O tempo é propício a olhar para a Palavra. Requer-se, porém, um olhar mais atento, uma escuta predisposta a uma atitude de mudança, à leitura dos sinais dos tempos: estamos na Semana Santa.
Para um melhor entendimento da ética que Jesus inaugura com a “outra face”, no contexto que também é este que nos é dado viver, recordamos Romano Guardini, que encontra nas reflexões da primeira parte da vida de Jesus, consagradas aos princípios da vida, no período a que se dá o nome de primavera do seu apostolado. Os homens estavam impressionados pelo poder da sua personalidade e pela verdade da sua mensagem. A descrição desse tempo culmina com o Sermão da Montanha; uma sucessão de ensinamentos e exortações, pronunciado «na montanha». A “Montanha” anuncia a ética de Jesus; que Jesus formula aí as novas relações do homem consigo mesmo, com os outros, com o mundo e com Deus, através das quais a ética cristã se diferenciará da do Antigo Testamento e da da humanidade. Contudo, não é no sentido moderno da palavra, a ciência do dever e da moralidade. Aqui, na “Montanha” não se revela apenas uma moral, mas toda uma maneira de existir — a qual evidentemente, exprime ao mesmo tempo um «ethos», isto é, uma nova ordem social: “a quem te ferir numa face, oferece-lhe também a outra”.

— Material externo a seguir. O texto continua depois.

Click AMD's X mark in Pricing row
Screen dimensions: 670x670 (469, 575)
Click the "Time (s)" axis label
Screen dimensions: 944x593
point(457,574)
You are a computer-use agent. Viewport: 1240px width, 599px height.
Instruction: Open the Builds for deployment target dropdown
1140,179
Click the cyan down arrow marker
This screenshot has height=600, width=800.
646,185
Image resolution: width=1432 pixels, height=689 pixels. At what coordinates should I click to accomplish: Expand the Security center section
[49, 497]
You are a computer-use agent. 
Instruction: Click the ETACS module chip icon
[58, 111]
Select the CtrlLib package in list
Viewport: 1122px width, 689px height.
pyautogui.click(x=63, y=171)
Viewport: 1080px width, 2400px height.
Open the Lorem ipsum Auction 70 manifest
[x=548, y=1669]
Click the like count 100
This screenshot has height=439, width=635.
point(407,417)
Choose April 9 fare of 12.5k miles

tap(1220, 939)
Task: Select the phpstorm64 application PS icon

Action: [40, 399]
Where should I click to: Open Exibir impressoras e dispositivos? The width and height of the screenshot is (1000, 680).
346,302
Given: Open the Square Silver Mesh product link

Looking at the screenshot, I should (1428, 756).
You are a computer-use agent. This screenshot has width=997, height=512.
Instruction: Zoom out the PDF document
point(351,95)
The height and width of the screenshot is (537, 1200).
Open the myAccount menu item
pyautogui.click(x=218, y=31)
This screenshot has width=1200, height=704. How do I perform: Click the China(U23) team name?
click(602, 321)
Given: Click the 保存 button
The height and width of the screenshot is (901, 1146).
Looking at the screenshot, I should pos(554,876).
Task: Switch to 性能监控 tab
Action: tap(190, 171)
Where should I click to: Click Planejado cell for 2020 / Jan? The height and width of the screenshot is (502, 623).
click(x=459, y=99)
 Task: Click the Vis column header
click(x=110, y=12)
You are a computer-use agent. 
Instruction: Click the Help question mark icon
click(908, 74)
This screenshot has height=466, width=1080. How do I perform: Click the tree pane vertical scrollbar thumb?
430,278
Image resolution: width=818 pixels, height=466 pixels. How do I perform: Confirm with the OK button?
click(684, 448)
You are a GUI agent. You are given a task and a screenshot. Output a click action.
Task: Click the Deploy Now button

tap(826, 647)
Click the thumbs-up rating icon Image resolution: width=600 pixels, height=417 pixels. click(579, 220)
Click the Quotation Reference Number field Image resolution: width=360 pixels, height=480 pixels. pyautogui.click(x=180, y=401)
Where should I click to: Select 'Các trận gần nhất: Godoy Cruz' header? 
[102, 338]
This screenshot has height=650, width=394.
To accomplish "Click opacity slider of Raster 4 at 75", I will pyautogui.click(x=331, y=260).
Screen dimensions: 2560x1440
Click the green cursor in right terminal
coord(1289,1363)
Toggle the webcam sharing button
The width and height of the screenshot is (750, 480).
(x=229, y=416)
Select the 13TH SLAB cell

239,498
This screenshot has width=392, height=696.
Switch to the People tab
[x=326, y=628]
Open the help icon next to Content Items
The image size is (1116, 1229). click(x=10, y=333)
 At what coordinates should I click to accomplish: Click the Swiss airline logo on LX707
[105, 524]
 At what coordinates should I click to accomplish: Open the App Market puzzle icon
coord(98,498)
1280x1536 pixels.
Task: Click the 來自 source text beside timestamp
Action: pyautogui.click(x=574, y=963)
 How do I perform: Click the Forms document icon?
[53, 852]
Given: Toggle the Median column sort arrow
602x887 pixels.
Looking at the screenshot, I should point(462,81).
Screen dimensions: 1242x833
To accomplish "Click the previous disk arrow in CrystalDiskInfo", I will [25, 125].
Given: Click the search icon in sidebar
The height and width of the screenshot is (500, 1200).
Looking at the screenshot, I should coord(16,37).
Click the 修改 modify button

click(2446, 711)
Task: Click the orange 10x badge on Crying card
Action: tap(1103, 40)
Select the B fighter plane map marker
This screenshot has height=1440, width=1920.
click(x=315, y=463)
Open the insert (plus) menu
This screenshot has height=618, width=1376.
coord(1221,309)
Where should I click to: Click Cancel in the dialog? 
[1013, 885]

Com esta paisagem de fundo, contemplamos dois acontecimentos marcantes na nossa sociedade que recorreram à “Montanha” (8º Festival de alunos do Secundário, em Gouveia) e implica uma “outra face” (a mendicidade portuguesa junto dos senhores do dinheiro do mundo)!
Sobre a “Montanha”, a comunicação social relata episódios denunciadores da urgência de aprofundar e dar outro sentido às idades da vida e recriar toda a estrutura. Às palavras de Pe. Vasco Pinto de Magalhães, é preciso conhecer o mundo dos jovens, acrescentamos, como por prefixação, “já não é suficiente”!
O segundo quadro, na continuação do referido no último apontamento que aqui deixámos, o FMI chegou apenas para nos emprestar dinheiro e dizer como e até quando o vamos pagar! Não serão estes senhores a mudar a nossa atitude despesista sobre o que não temos. Apenas emprestam dinheiro e aplicam um plano para o reaver dentro de um determinado período de tempo – óbvio! Lamentavelmente, as consequências sobre cada um vão ajudar a mudar de vida, para pior. Por essa via, até poderemos ser levados a pensar que ficamos mais produtivos – puro engano! Apenas ficamos desprovidos da capacidade de gastar o que não temos.
Em síntese, ou damos todos a outra face (no sentido evangélico), isto é, perante esta (necessária) “injúria” mudamos de ética e prática ou vamos conhecer (no sentido do “vil metal”) a outra face da moeda!
Apesar da nossa esperança não se poder esgotar, já carregados com o madeiro do Calvário, se lançarmos os nossos sentidos em redor, só se ouve muito ruído e perscruta alguns Baptistas a pregar no deserto!